Passons described it as more than a cover. He called it a restoration. That word is doing a lot of work and earned every bit of it. This is not a song that got repurposed. It’s a song that finally got to be what it always should have been. Herndon put it simply: “Faith, identity, and love belong to everyone. No exceptions.”
That sentence would have made me uncomfortable fifteen years ago. Now it sounds like the most obvious thing in the world.
I want to be careful here. One song doesn’t fix anything. The harm done to queer people in the name of Jesus is not a minor thing. It’s not something a beautiful three-minute recording washes away. People lost their families. They lost their faith. Many lost their lives. A song can’t carry all of that away.
Sometimes healing doesn’t arrive all at once. Sometimes it shows up in a parking lot, through a pair of earbuds, in a moment you weren’t expecting. Sometimes it’s just the smallest crack of light under a door you thought was locked forever.
That’s what this felt like to me. A crack of light.
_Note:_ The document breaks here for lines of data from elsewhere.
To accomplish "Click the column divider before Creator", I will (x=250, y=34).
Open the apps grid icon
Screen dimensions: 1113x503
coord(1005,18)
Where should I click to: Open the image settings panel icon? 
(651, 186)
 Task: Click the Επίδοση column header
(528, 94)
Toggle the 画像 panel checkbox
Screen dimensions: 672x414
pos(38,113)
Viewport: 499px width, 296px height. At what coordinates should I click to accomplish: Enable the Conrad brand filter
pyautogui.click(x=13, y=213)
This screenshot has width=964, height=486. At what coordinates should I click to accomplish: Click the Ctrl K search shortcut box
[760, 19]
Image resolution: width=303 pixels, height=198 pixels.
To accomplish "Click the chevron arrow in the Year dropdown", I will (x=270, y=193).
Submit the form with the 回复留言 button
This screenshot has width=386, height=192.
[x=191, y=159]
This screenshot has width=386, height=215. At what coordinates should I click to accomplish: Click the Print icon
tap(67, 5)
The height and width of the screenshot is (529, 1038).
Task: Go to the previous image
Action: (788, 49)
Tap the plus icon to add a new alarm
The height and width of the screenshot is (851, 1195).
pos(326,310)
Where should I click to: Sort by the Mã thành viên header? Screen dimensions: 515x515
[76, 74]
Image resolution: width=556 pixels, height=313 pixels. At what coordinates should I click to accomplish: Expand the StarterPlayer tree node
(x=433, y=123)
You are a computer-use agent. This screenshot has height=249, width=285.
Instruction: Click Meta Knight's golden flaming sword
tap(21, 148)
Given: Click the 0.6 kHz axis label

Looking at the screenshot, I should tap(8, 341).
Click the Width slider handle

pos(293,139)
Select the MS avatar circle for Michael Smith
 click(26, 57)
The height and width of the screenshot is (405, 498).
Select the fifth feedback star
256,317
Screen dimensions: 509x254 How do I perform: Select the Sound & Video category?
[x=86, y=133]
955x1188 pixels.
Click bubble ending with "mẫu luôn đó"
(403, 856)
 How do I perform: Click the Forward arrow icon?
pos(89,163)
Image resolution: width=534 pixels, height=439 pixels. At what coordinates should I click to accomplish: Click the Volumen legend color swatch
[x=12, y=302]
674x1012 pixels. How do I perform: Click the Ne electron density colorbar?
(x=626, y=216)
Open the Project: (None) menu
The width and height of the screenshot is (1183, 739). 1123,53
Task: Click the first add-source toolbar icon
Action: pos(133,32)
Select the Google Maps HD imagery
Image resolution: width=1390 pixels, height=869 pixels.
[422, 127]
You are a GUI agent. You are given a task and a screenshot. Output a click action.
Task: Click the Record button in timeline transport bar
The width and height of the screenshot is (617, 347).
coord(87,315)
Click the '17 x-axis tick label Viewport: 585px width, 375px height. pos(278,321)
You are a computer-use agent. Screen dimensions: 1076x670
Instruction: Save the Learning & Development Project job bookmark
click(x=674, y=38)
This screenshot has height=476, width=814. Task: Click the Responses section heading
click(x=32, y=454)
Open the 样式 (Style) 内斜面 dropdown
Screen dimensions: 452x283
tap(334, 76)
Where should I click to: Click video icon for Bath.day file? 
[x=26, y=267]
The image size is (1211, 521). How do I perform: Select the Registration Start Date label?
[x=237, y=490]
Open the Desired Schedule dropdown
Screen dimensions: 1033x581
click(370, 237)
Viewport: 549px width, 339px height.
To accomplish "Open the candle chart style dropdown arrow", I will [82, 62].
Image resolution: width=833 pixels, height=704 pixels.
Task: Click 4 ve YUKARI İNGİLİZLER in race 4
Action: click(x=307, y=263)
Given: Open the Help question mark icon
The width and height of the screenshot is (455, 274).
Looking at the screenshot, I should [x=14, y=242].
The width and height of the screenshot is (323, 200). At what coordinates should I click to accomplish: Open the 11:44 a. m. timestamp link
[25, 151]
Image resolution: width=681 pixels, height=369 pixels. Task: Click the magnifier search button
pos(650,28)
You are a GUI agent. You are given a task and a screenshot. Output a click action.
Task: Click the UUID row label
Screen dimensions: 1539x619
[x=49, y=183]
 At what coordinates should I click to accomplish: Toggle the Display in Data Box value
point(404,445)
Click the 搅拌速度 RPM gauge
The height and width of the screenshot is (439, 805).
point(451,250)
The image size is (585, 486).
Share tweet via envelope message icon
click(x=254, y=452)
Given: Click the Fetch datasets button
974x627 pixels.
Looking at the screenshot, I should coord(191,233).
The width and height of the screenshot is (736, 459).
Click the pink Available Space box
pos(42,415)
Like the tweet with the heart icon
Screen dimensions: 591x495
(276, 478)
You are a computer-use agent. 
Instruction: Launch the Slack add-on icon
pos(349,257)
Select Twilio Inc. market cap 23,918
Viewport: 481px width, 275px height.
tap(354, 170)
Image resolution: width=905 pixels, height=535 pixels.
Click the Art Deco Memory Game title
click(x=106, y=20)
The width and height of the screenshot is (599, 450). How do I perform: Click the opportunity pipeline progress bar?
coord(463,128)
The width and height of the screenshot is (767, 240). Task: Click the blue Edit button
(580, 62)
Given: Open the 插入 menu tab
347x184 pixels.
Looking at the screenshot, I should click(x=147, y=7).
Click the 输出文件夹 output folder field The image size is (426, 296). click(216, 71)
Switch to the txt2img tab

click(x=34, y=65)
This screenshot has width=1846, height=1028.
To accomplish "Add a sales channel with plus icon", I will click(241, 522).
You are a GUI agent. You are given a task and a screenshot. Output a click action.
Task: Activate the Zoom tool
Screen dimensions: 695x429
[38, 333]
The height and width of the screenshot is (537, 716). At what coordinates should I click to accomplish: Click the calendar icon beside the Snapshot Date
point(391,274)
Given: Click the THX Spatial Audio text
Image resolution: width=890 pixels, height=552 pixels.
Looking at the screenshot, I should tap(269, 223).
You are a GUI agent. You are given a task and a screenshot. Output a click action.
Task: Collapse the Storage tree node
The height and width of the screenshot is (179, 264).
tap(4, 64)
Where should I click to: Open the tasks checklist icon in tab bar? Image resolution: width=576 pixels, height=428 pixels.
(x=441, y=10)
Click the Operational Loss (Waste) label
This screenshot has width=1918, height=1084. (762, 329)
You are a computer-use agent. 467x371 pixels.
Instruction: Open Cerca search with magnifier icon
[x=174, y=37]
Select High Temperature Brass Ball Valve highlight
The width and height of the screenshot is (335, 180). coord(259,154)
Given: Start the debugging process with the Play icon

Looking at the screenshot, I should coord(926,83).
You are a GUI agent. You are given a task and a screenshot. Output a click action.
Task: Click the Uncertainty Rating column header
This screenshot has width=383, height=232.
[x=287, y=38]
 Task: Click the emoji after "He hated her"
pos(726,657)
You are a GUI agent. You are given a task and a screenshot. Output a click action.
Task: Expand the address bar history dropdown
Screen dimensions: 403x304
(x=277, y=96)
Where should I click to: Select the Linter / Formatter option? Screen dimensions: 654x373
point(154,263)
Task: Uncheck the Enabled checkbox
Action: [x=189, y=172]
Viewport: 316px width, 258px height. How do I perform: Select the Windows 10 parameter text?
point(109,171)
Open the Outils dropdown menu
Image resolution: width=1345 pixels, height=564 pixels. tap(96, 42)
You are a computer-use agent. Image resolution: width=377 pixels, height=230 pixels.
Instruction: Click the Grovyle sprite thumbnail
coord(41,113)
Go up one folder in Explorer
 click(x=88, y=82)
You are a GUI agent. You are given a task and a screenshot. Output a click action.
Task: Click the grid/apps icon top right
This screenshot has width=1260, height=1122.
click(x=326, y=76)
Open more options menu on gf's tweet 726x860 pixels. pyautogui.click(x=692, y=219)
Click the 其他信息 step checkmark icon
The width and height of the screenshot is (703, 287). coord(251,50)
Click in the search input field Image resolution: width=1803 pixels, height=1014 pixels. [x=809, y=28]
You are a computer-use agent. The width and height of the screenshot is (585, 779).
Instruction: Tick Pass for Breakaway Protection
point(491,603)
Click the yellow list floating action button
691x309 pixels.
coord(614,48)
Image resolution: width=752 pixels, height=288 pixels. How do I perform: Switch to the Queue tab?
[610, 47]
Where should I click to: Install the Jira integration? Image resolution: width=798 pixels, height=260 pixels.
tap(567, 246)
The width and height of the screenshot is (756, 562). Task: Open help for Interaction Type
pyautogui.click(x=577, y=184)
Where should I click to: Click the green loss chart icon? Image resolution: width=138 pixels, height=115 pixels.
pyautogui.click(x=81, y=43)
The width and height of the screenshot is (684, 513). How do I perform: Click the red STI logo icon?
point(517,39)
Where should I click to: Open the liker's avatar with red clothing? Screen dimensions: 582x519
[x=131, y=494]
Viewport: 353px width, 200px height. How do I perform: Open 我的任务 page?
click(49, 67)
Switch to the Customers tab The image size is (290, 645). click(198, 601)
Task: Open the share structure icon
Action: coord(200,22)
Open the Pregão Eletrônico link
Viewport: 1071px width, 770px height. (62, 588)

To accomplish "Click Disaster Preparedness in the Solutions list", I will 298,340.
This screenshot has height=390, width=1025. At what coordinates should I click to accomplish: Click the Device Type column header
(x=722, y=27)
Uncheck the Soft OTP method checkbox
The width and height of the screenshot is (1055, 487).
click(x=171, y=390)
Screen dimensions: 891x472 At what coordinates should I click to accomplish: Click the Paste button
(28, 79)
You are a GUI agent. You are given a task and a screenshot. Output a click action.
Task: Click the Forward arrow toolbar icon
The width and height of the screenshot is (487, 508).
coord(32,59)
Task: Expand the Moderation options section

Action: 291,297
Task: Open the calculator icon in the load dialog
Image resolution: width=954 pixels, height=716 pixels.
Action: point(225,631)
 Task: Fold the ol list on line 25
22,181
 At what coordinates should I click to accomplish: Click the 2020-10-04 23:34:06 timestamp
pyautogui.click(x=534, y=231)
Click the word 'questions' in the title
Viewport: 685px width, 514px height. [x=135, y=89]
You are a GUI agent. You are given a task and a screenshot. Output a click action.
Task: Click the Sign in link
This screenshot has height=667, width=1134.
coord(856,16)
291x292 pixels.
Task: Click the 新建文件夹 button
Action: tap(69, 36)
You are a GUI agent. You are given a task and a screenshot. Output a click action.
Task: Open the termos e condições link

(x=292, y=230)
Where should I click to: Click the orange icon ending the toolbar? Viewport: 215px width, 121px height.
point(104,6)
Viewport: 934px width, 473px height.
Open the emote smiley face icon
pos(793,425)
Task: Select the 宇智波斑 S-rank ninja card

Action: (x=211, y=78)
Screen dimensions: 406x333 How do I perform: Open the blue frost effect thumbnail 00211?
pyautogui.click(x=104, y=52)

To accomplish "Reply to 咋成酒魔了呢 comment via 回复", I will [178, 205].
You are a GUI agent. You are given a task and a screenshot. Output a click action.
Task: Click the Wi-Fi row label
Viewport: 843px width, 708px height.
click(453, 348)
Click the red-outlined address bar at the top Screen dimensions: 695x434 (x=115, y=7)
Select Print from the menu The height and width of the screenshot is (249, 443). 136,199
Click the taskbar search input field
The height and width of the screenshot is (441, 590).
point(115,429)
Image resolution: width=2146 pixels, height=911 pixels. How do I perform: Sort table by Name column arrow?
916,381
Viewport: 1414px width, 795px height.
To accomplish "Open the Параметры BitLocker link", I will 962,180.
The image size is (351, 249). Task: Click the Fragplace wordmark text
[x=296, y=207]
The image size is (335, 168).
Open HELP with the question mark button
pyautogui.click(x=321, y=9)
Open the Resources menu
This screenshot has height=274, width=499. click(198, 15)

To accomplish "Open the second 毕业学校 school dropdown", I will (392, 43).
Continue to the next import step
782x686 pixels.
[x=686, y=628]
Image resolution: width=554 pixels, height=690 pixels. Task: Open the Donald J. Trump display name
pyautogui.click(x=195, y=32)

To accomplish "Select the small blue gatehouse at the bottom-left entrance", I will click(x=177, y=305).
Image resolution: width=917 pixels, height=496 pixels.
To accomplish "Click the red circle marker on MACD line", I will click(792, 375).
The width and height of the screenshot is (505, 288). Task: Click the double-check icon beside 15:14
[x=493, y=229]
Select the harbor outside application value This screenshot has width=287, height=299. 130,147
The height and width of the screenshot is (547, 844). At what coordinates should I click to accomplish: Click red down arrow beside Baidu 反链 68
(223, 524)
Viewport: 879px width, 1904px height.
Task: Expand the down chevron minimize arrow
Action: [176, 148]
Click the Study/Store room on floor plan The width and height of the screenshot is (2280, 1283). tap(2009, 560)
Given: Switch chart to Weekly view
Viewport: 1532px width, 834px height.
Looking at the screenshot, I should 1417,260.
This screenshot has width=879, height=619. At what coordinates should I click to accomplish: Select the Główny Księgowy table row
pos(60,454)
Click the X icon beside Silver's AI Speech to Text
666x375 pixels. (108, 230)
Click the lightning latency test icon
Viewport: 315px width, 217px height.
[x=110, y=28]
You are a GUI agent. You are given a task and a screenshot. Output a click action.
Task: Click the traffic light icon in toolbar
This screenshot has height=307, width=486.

Melissa wrote that what’s changed is that they’ve all learned how to stand inside the music fully, as themselves. She called it “the song finally telling the truth.”
If you grew up in church and you’re queer, you know what it’s like to sit in a room full of people singing about love while feeling like that love had an asterisk next to your name. You sang “I will testify to love” and wondered if you were even allowed to. You heard “every corner of creation lives to testify” and quietly wondered if your corner counted. That wound doesn’t heal fast. Honestly… I’m not sure if it ever fully heals.
There’s something that happens when the very thing that was used to exclude you gets picked up and reclaimed. When the song that played while people like me looked the other way gets sung by the people we failed. That’s not small. That’s a kind of justice that doesn’t arrive through legislation or protest. It arrives quietly, in your chest, while you sit in a parking lot crying.
I’m a former pastor who got a lot of things wrong. I’m still figuring out what it means to do better. But I do know this: when I heard those voices singing “for as long as I shall live, I will testify to love”… and finally meant every word of it… something shifted.
If nobody ever told you that your corner of creation counts… it does. It always did. The song just finally caught up. If you haven’t heard the song yet, it just released on May 15th. Check it out.